# Source material
START

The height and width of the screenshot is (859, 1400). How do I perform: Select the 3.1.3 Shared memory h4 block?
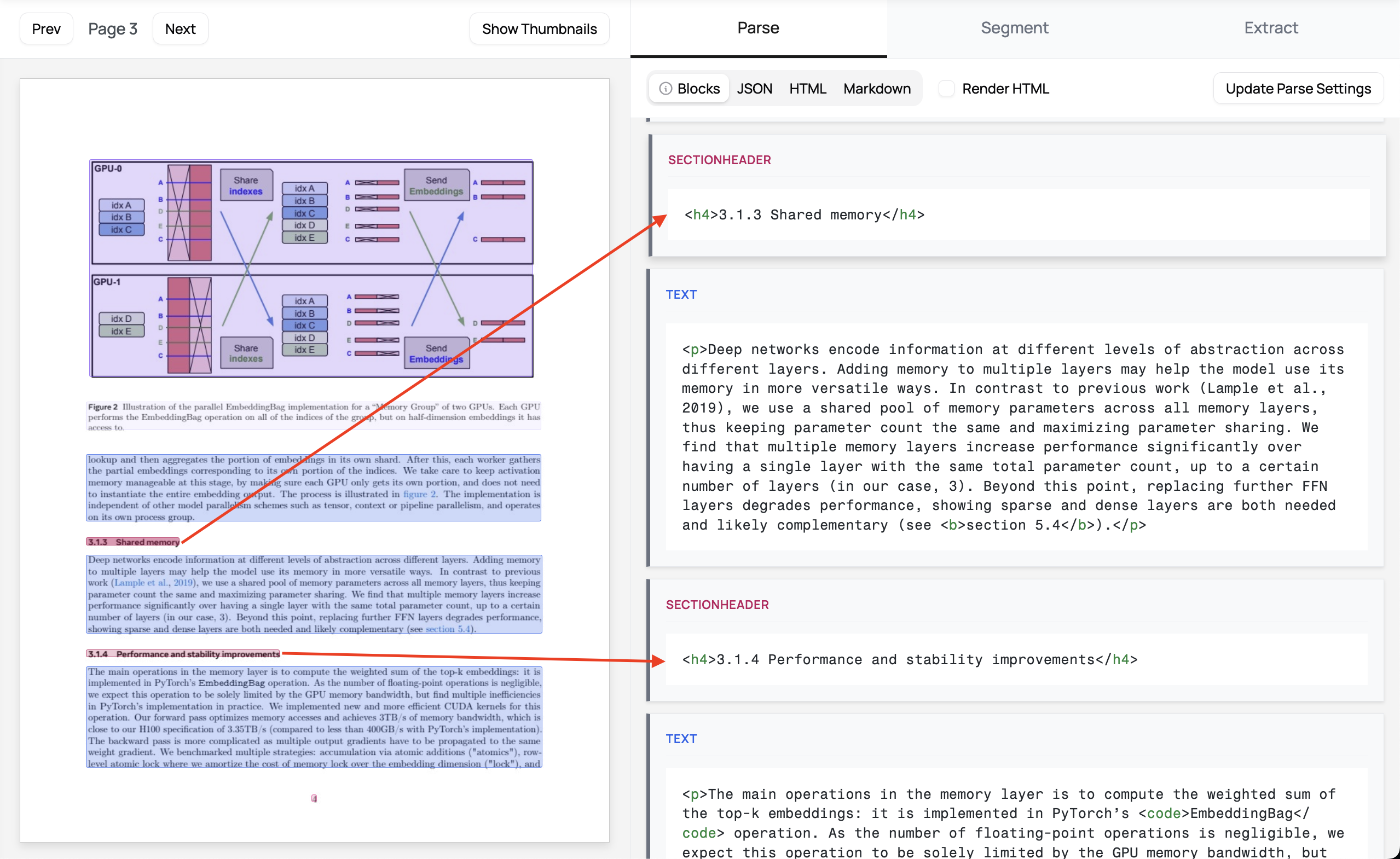[804, 214]
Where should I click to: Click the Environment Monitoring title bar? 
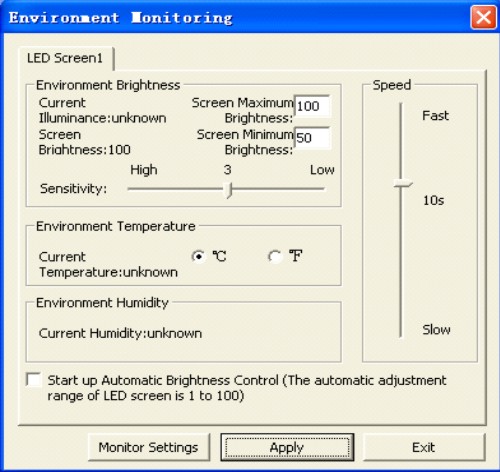233,17
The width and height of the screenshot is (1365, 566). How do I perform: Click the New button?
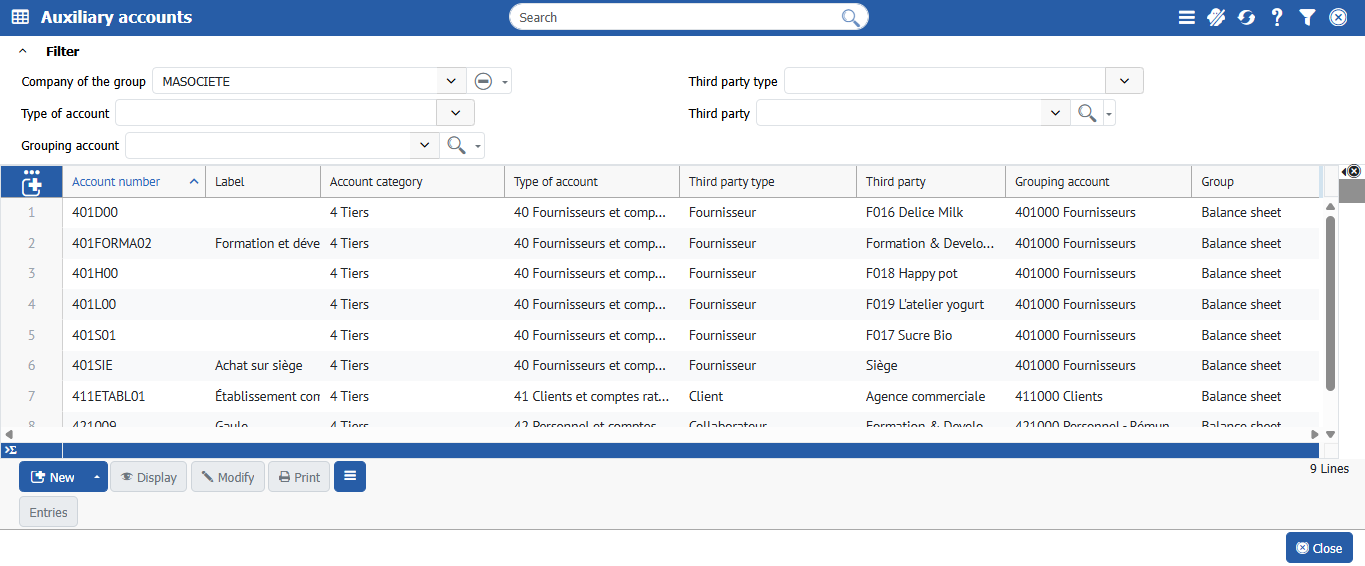tap(54, 477)
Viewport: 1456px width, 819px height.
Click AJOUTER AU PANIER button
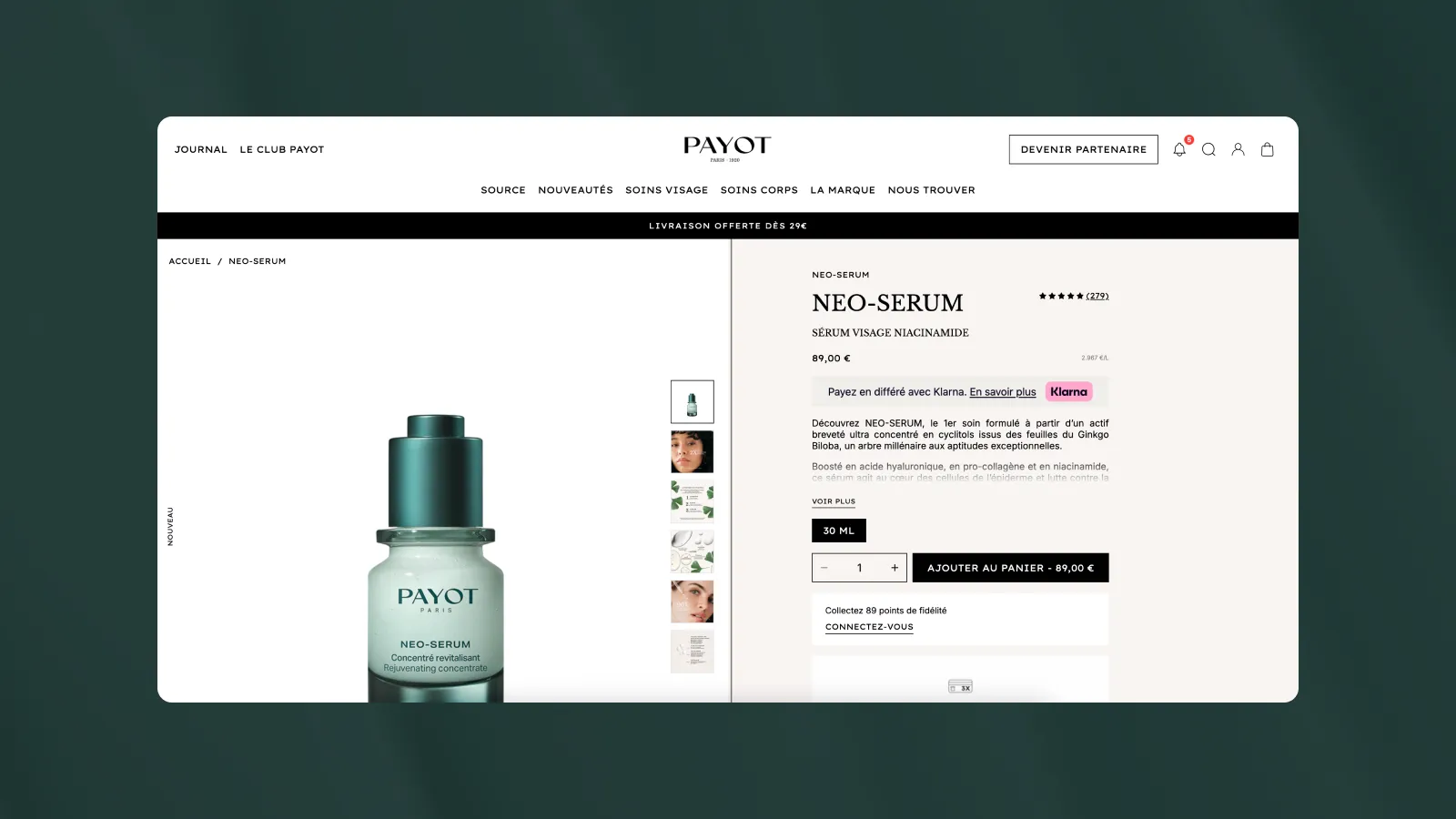tap(1010, 568)

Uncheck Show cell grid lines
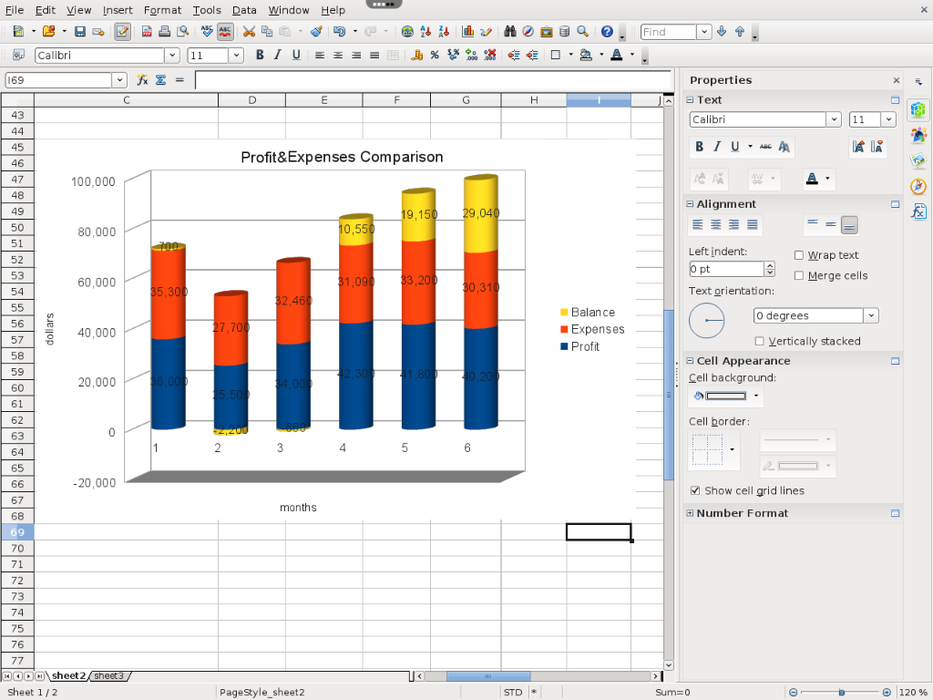[x=696, y=491]
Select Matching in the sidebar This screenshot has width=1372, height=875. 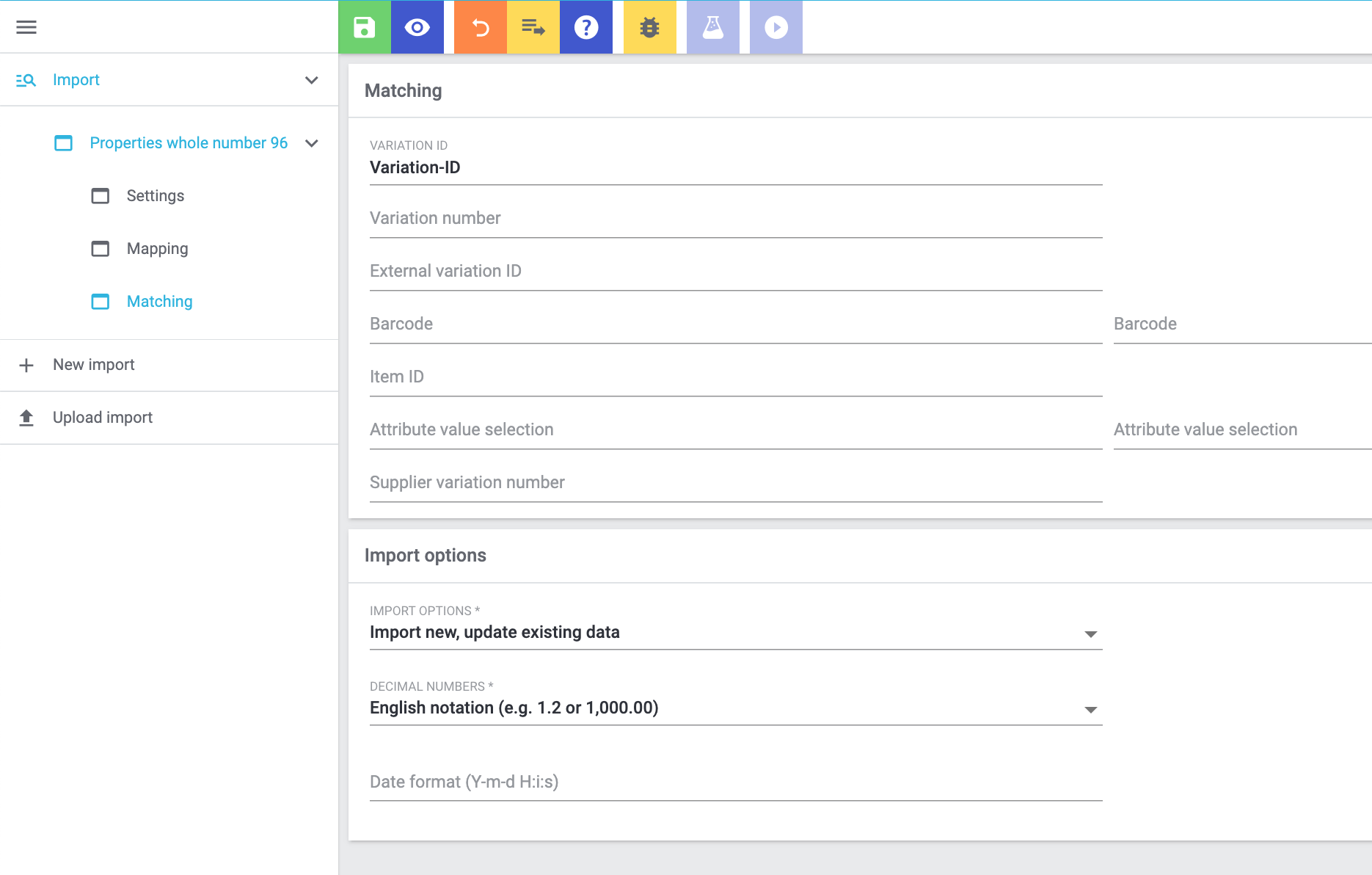point(159,302)
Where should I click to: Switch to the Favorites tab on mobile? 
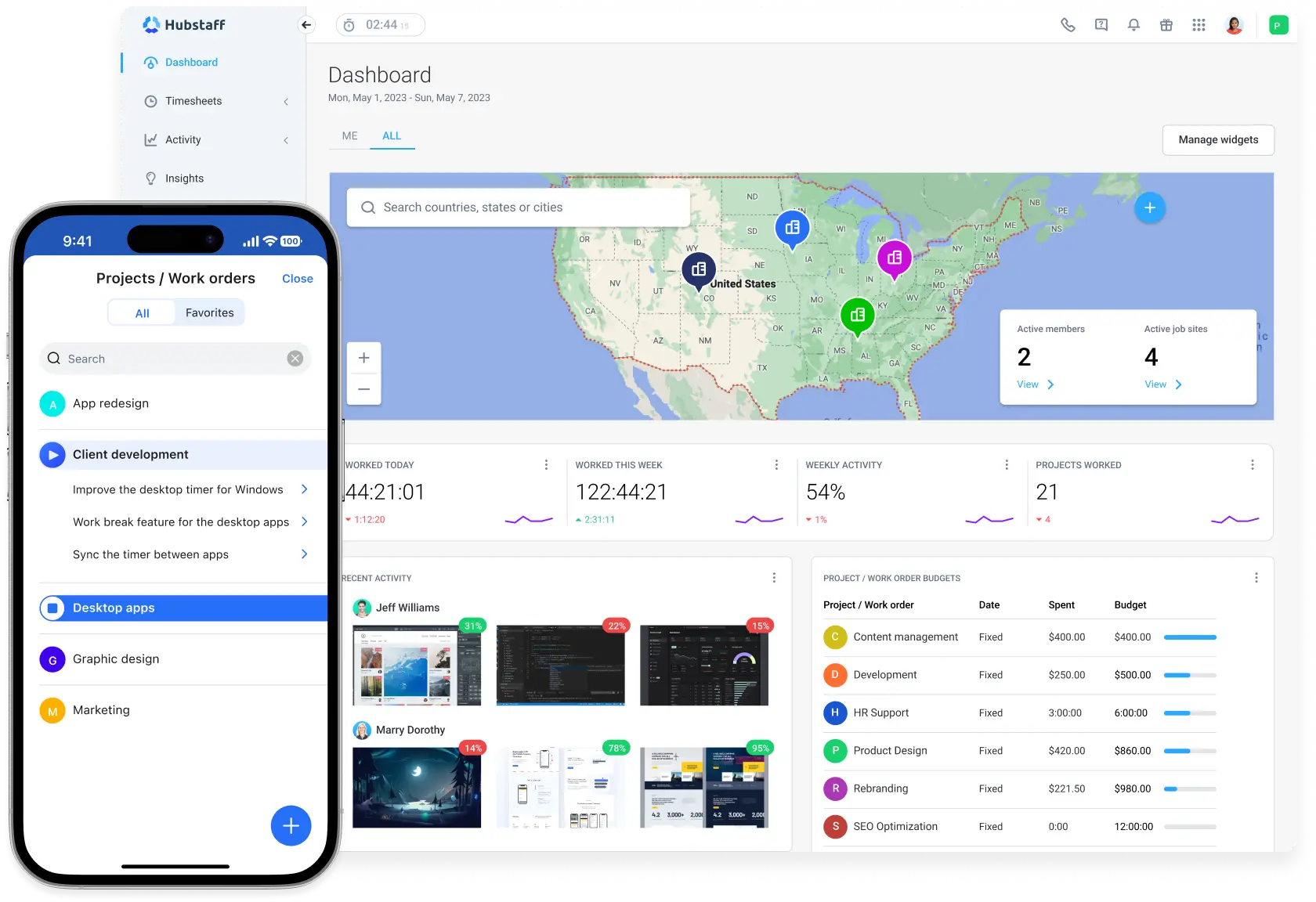[209, 312]
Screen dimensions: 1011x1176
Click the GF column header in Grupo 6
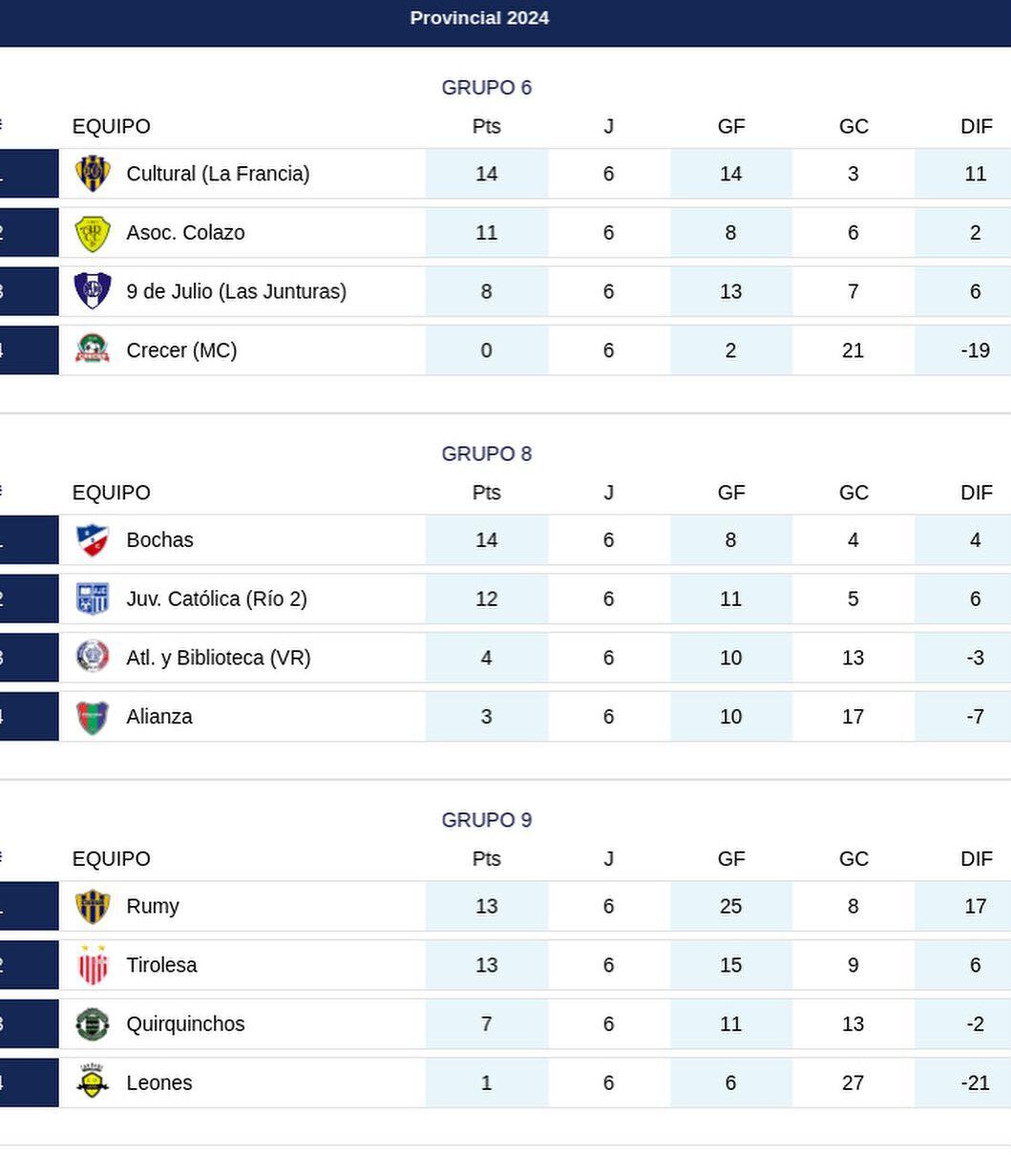click(x=730, y=127)
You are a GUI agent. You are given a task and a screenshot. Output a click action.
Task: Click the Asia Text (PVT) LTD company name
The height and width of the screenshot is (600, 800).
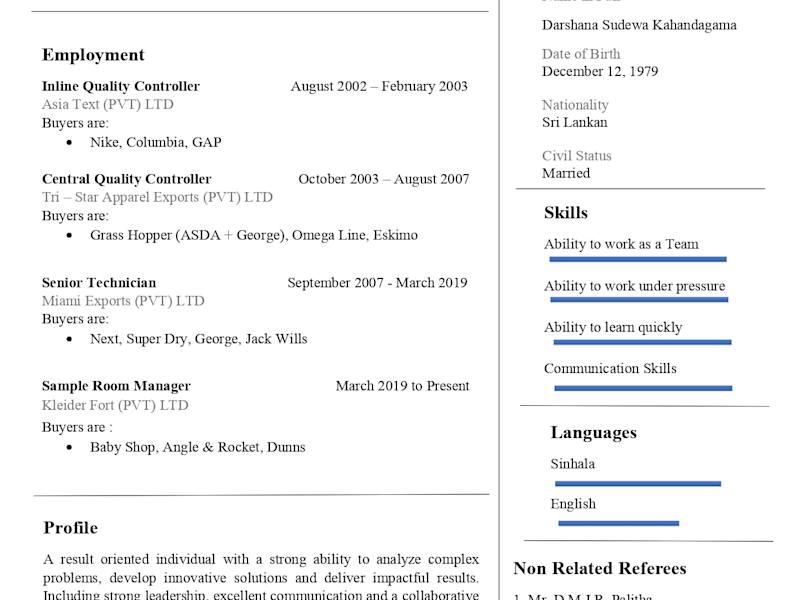[108, 105]
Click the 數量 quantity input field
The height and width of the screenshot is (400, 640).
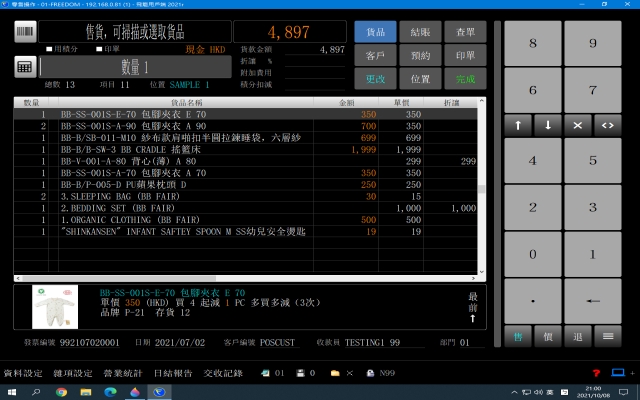coord(135,66)
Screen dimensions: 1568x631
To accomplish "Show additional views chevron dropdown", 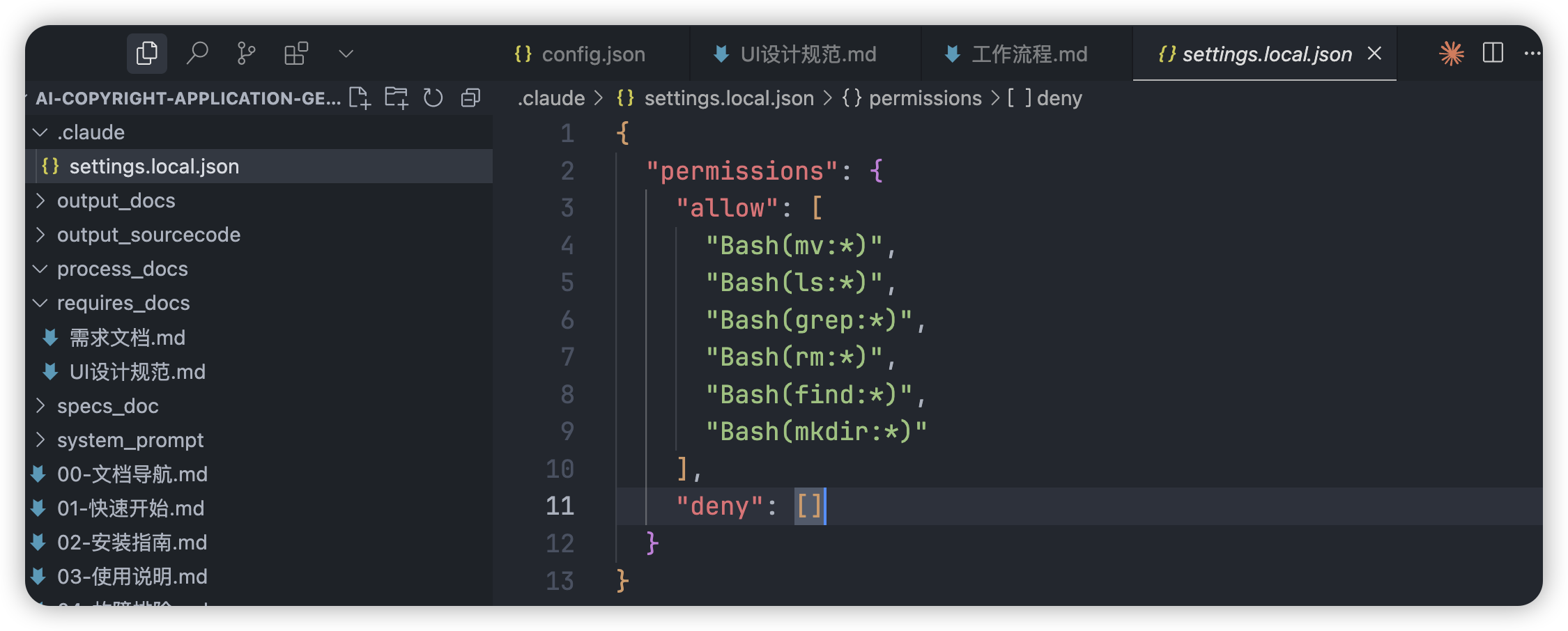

END

From the line with "You are a GUI" through the end of the records, write the lines out again with every "screenshot" changed to "screen image" and nothing else altered. Leave the pictures out.

# Task result
You are a GUI agent. You are given a task and a screen image. Output a click action.
Task: Click the Asia Text (PVT) LTD company name
The height and width of the screen image is (600, 800).
[108, 105]
Click the 數量 quantity input field
The height and width of the screen image is (400, 640).
coord(135,66)
Screen dimensions: 1568x631
To accomplish "Show additional views chevron dropdown", 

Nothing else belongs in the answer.